Under pressure that has included a student-led opposition campaign, lawmakers are expected to overhaul a controversial Senate proposal that would tie Bright Futures scholarships to a list of job-creating degrees.

The measure (SB 86) was tabled last week before it was set to be considered by the Senate Education Committee. Sponsor Sen. Dennis Baxley, an Ocala Republican, told reporters at the time that he was receiving “a lot of different inputs” on the proposal, which he said left him wanting to “hit the brakes.”

Under the bill as it was filed initially, state college and university students would not be eligible for Bright Futures scholarships if they enrolled in degree programs not on lists of “approved” programs. Students who had not chosen degree programs would be eligible to have 60 hours of coursework covered by the popular scholarship program.

But the Senate Education Committee on Tuesday is expected to consider an amendment that would make significant changes to the bill. Under the amendment filed by Baxley, Bright Futures scholarships would be “reduced,” not nixed, for students who don’t choose an academic discipline deemed promising for job prospects.

Baxley sent a letter to members of the committee Monday outlining some of the changes.

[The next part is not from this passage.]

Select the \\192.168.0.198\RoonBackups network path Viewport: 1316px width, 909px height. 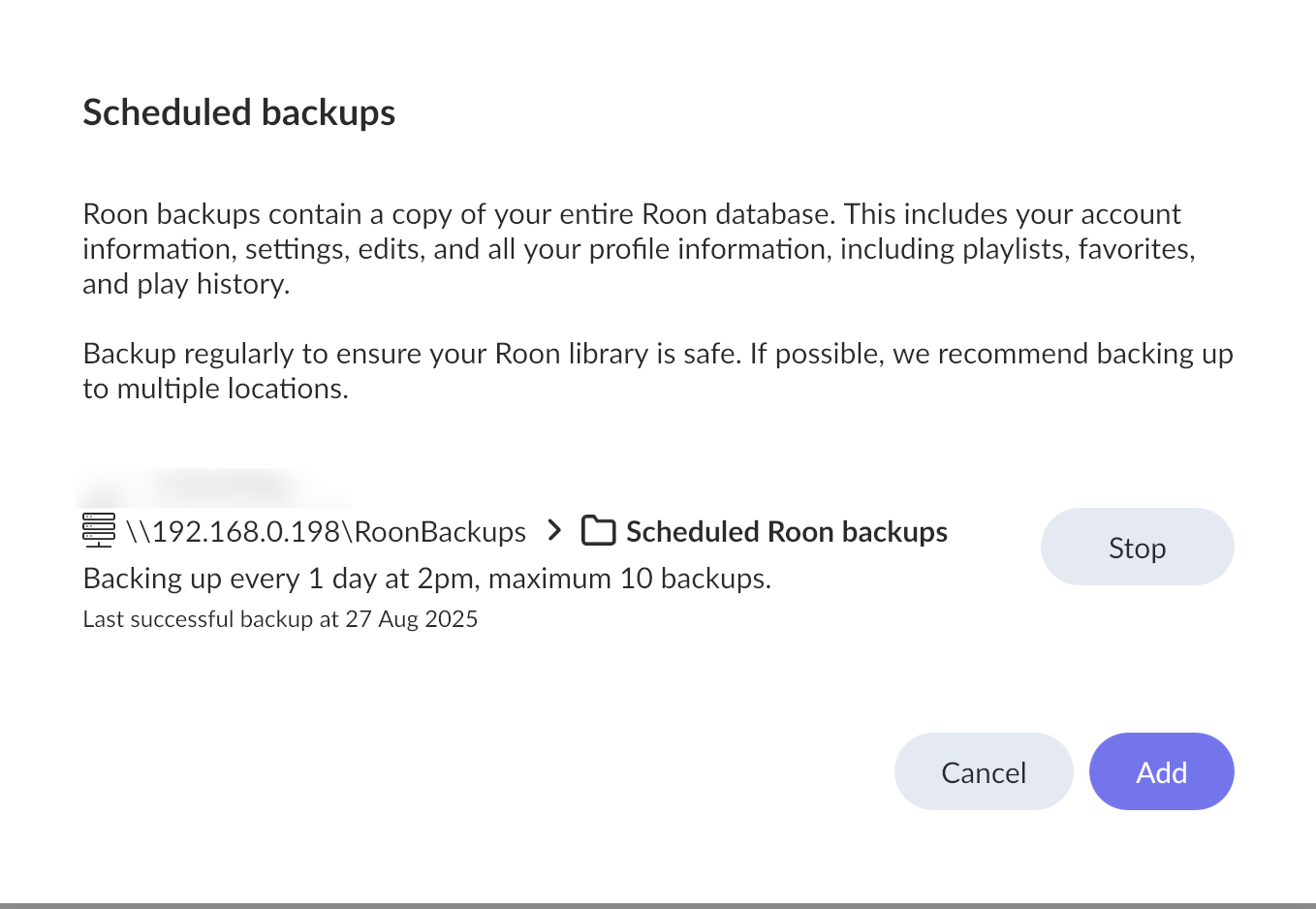(x=326, y=532)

“Rather than creating a list of degrees that lead to jobs, the bill creates a list of degrees that DO NOT lead to jobs. Students who select a degree or program of study that the BOG has determined will not lead to a job will receive a reduced (not eliminated) scholarship amount,” Baxley wrote, referring to the state university system’s Board of Governors.

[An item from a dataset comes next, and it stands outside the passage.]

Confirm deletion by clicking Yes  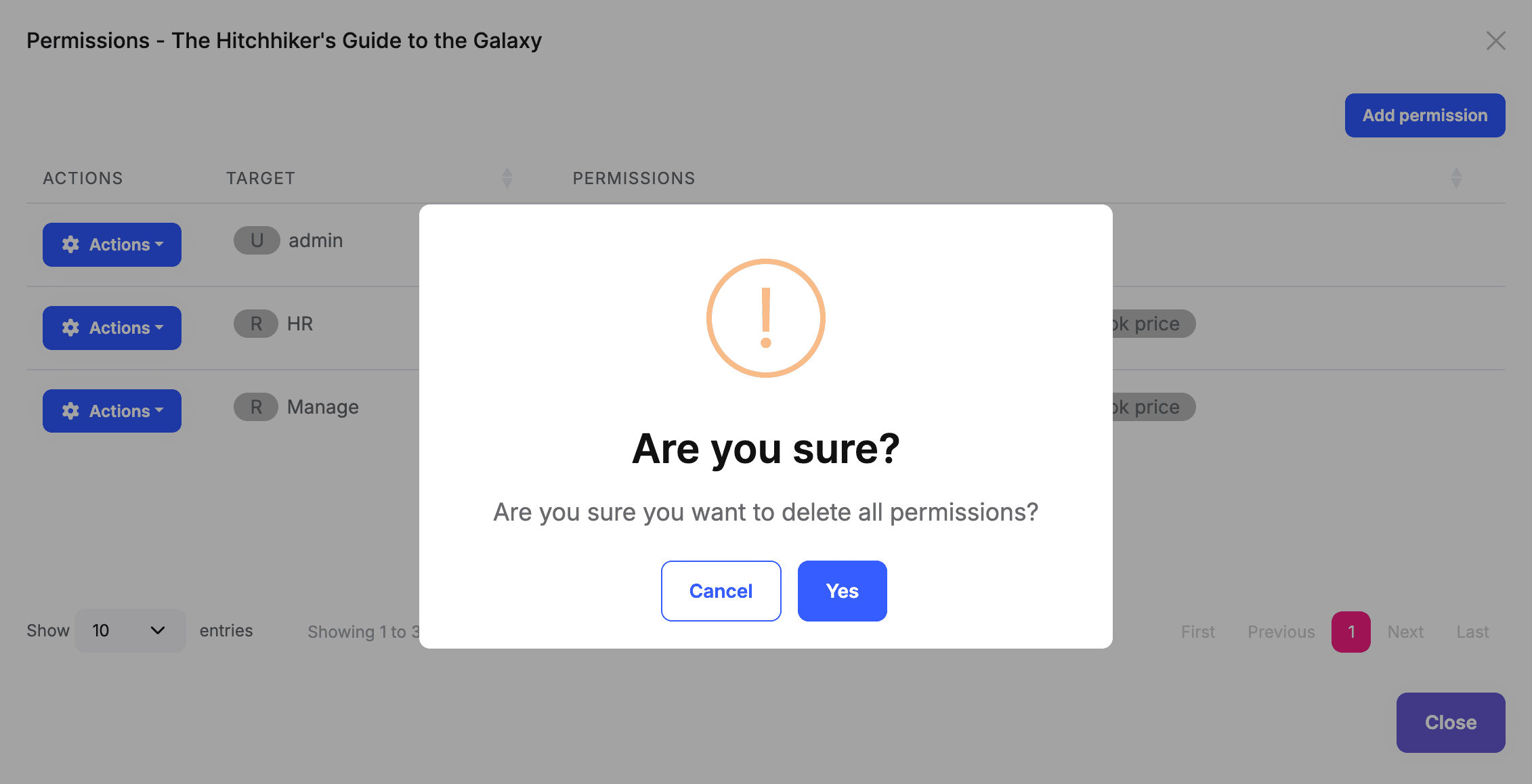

The amended plan would require the Board of Governors, the State Board of Education and the Independent Colleges and Universities of Florida to maintain such lists. The change tying Bright Futures eligibility to the lists would go into effect during the 2023-2024 academic year, which is one year later than the original plan proposed. It would also apply to the state’s Benacquisto Scholarship program, which is for National Merit scholars.

The amendment would also require the Board of Governors to develop an online dashboard featuring data on graduates of various fields of study. The dashboard would have to include information such as median salary after graduation, average student loan debt and debt-to-income ratio.

“My hope is that the research will show that all, or most degrees our institutions of higher learning are offering DO lead to jobs. But if there are degrees out there that don’t, I believe we have a moral obligation to let the student know,” Baxley wrote to the committee.

If adopted, Baxley’s amendment would keep some features of the original proposal. One such provision would change the current tiered structure of providing Bright Futures aid at either 75% or 100% of tuition and fees to tying scholarship levels to the amount appropriated in the state budget.

That part of the bill drew ire from students behind the group Save Bright Futures, which created a website and started a petition in opposition to the Senate measure.

“There’s so much up in the air about how much students are receiving per scholarship. So, even if you are approved, even if you work hard to get the scholarship … they don’t guarantee a certain percentage of your tuition,” Kaylee Duong, an Orlando high school student who is part of the group, told The News Service of Florida in an interview last week.

The amendment modifies part of the original bill that would reduce the number of credit hours Bright Futures recipients would be eligible for if they earned college credits through an “acceleration mechanism,” like AP or International Baccalaureate classes in high school.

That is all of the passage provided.